-- begin --

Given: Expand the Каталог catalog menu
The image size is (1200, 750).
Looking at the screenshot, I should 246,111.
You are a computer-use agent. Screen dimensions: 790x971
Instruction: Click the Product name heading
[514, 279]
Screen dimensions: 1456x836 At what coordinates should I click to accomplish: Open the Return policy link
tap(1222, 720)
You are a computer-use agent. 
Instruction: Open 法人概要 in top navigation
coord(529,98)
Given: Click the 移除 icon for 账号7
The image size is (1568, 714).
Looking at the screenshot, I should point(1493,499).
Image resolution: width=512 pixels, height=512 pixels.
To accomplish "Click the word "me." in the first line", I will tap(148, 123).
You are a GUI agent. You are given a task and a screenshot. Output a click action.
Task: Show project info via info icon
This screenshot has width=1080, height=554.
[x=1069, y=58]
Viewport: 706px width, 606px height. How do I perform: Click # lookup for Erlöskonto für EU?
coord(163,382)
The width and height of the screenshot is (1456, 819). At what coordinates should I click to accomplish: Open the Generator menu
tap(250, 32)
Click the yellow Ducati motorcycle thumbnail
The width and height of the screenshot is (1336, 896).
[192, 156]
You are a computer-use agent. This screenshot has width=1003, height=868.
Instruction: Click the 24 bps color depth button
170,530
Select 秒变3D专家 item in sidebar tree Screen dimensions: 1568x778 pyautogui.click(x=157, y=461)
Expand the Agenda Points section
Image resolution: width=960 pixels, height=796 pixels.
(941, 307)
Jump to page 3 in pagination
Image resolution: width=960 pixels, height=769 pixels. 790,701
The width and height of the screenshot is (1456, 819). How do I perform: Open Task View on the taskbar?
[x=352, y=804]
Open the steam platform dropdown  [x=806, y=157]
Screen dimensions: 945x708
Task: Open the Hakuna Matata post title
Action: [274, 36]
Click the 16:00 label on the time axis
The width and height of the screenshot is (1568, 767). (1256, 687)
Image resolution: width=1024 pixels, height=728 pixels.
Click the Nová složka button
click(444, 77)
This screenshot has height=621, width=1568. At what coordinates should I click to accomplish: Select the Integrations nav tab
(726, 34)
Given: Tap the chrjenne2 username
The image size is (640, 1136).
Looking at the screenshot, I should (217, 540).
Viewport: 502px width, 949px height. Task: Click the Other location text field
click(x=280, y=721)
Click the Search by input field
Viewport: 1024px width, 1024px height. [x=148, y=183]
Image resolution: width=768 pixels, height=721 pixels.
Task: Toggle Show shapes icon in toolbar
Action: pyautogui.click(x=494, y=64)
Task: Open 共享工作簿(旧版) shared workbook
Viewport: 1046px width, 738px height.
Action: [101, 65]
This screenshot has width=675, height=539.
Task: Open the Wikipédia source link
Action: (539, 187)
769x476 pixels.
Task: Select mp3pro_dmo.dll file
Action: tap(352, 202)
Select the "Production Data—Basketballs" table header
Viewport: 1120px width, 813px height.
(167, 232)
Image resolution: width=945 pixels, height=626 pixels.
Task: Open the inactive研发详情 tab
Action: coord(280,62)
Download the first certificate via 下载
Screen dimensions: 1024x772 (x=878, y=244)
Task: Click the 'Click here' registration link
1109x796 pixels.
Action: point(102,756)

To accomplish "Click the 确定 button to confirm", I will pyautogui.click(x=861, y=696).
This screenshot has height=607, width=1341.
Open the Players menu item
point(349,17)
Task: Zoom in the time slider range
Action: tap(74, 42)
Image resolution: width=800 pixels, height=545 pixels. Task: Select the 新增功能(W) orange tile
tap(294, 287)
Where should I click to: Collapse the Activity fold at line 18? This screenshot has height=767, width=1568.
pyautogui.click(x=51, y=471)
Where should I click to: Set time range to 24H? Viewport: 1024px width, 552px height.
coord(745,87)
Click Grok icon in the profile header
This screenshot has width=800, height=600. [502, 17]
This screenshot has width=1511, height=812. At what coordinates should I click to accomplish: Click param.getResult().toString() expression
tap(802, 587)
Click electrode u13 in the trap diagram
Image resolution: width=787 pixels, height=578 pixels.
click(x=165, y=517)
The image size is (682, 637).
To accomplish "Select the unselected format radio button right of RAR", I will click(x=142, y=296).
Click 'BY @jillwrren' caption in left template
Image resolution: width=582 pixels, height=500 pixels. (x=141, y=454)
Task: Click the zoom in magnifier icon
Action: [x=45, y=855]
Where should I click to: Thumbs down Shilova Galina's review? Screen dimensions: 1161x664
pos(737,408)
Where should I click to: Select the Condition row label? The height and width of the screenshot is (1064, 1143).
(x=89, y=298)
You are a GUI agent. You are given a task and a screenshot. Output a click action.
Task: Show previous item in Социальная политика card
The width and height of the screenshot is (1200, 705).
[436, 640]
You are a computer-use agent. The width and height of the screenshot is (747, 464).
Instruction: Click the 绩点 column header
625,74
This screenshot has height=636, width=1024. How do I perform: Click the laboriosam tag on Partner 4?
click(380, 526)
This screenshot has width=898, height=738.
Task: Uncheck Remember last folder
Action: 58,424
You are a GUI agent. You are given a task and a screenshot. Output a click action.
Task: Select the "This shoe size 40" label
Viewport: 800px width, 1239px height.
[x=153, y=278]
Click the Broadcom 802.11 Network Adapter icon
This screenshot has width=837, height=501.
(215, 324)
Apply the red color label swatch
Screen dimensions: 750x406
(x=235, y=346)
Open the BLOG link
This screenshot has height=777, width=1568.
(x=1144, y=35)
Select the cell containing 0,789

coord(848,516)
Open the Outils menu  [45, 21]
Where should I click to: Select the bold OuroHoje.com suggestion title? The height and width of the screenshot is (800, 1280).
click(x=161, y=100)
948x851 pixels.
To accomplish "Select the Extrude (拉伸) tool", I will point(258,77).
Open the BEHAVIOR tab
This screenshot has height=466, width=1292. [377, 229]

-- end --

Rewrite the data as a two-column CSV with the headers text and answer, starting at the top and stopping after the line that contains "Looking at the screenshot, I should point(1493,499).". Give each answer its own row alongside the text it responds to, put every field in double quotes, and replace line breaks inside a field with spaces.

text,answer
"Given: Expand the Каталог catalog menu The image size is (1200, 750).","Looking at the screenshot, I should 246,111."
"You are a computer-use agent. Screen dimensions: 790x971 Instruction: Click the Product name heading","[514, 279]"
"Screen dimensions: 1456x836 At what coordinates should I click to accomplish: Open the Return policy link","tap(1222, 720)"
"You are a computer-use agent. Instruction: Open 法人概要 in top navigation","coord(529,98)"
"Given: Click the 移除 icon for 账号7 The image size is (1568, 714).","Looking at the screenshot, I should point(1493,499)."